#### GOAL OF THE EXERCISE:
Leave out every picture, and return exactly the lines from the line containing "Check the volumeOnGeoVolumes_2 checkbox" through the end of the records below, both inclusive.

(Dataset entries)

'''

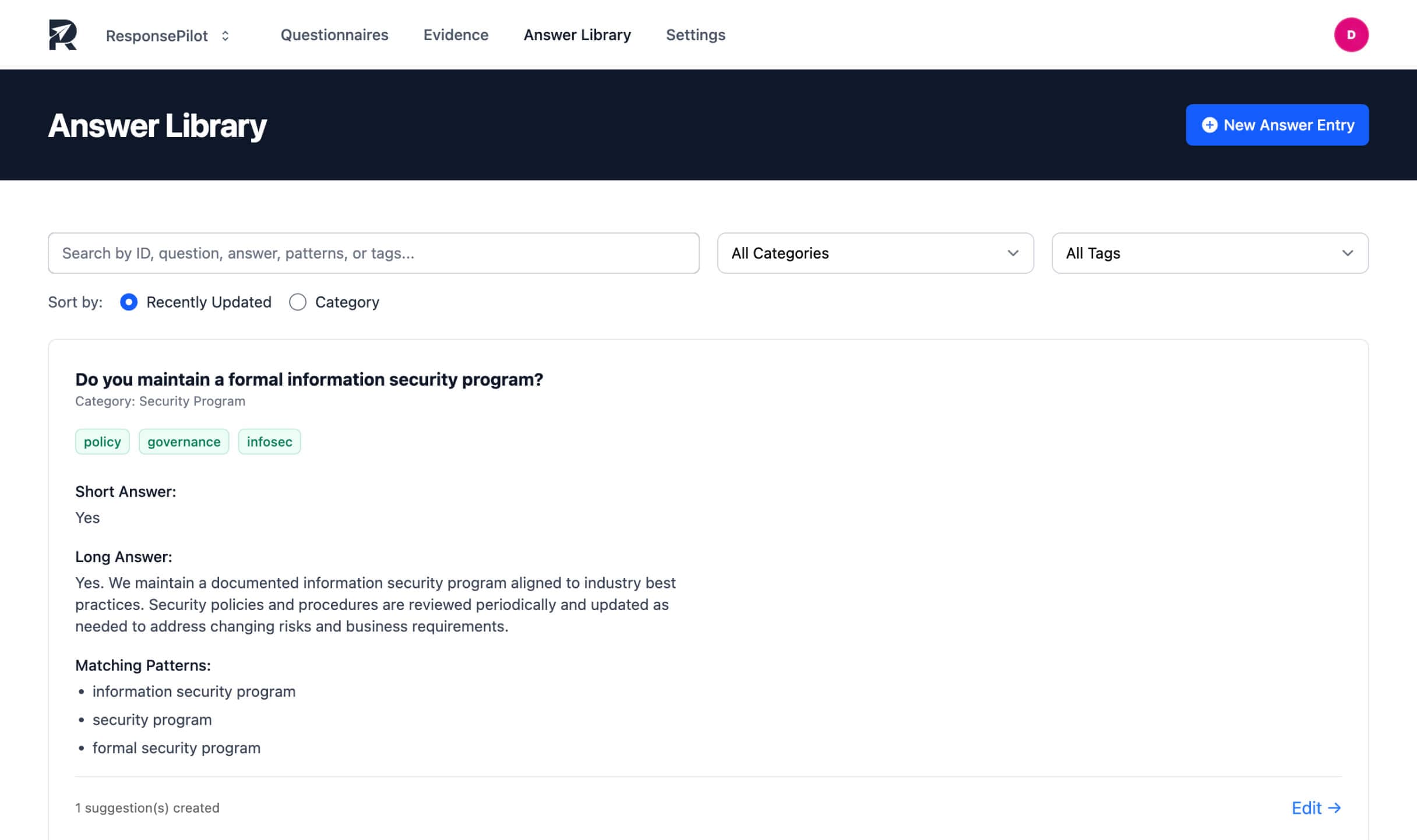Edit the information security program answer
Viewport: 1417px width, 840px height.
[x=1307, y=808]

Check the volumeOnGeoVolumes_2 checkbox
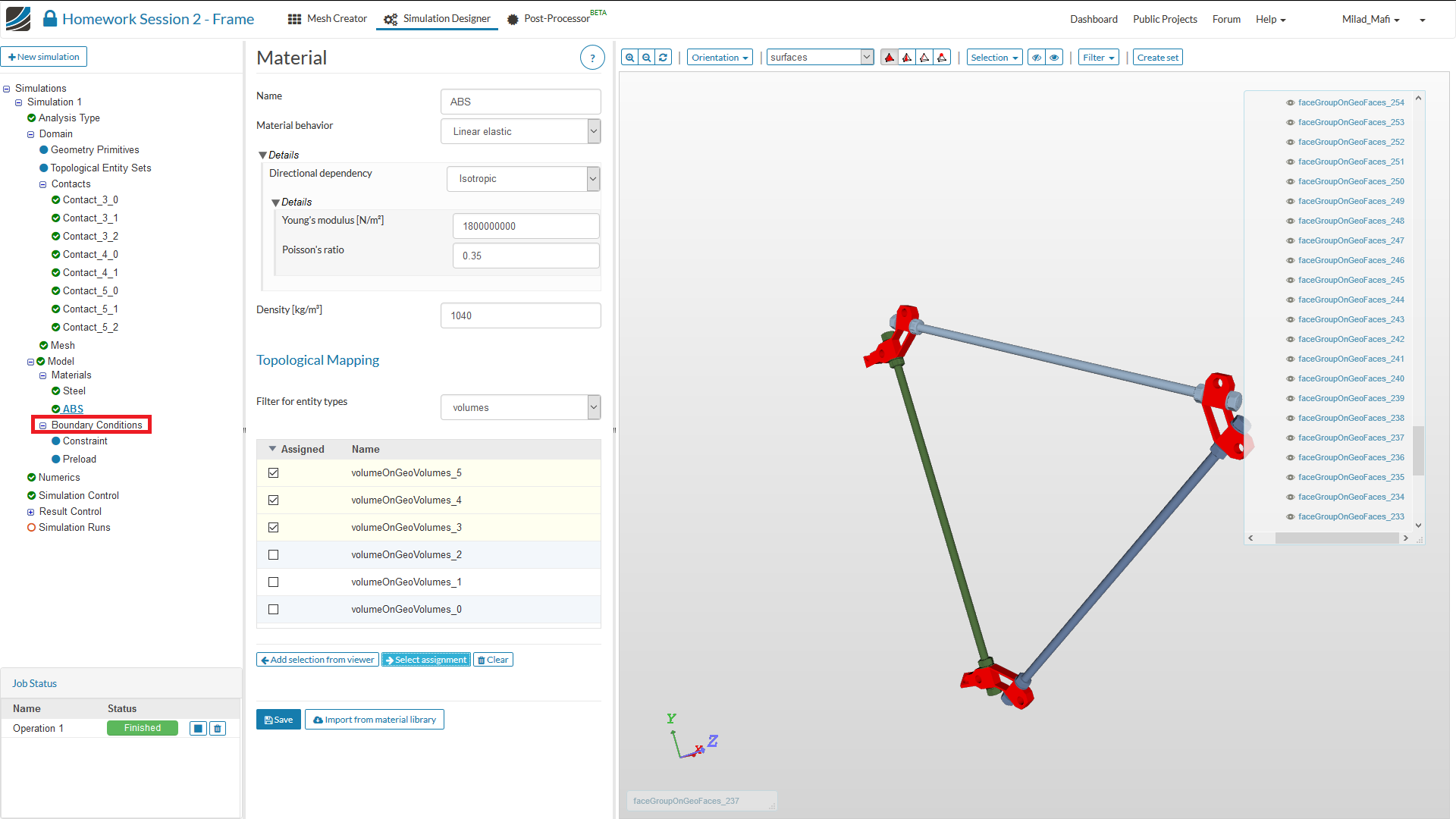(274, 555)
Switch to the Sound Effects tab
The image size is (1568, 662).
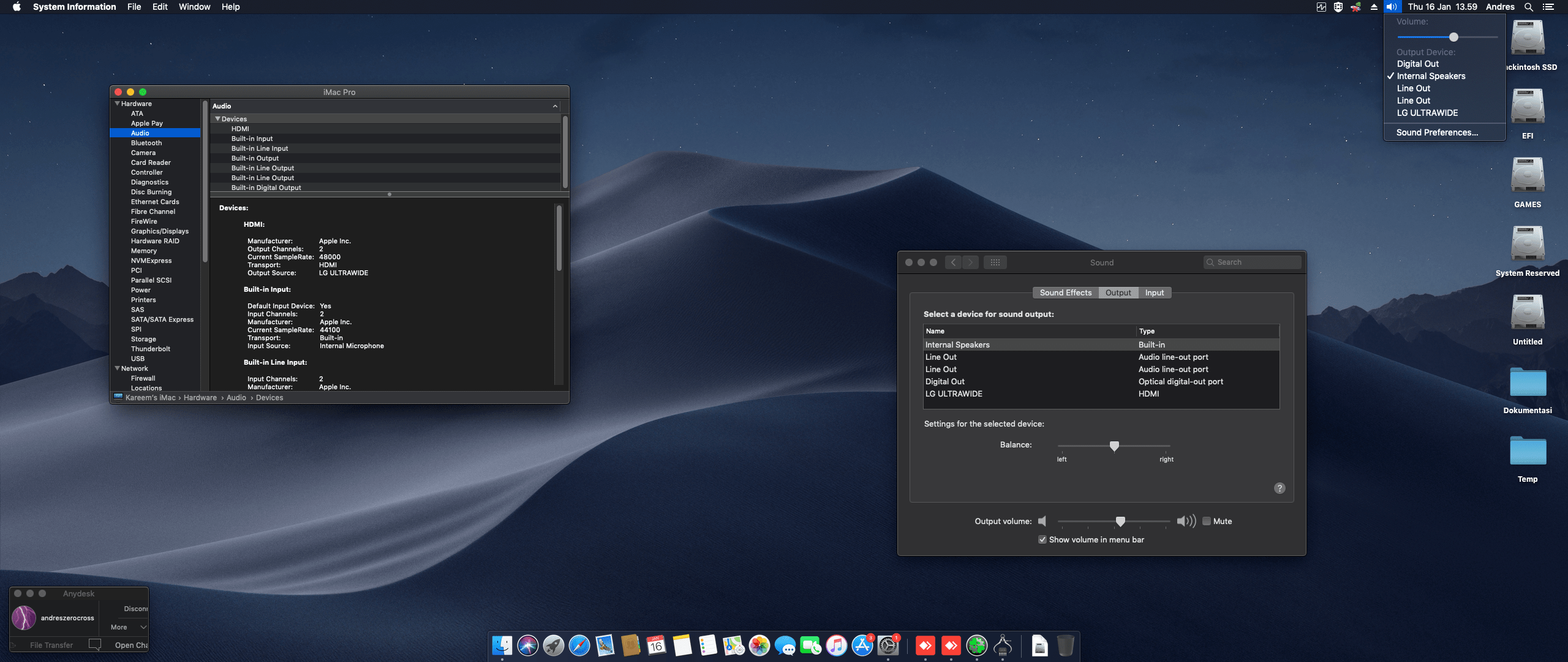(x=1065, y=292)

'''

#### ANSWER TO THIS EXERCISE:
Check the volumeOnGeoVolumes_2 checkbox
(274, 555)
Switch to the Sound Effects tab
The image size is (1568, 662).
(x=1065, y=292)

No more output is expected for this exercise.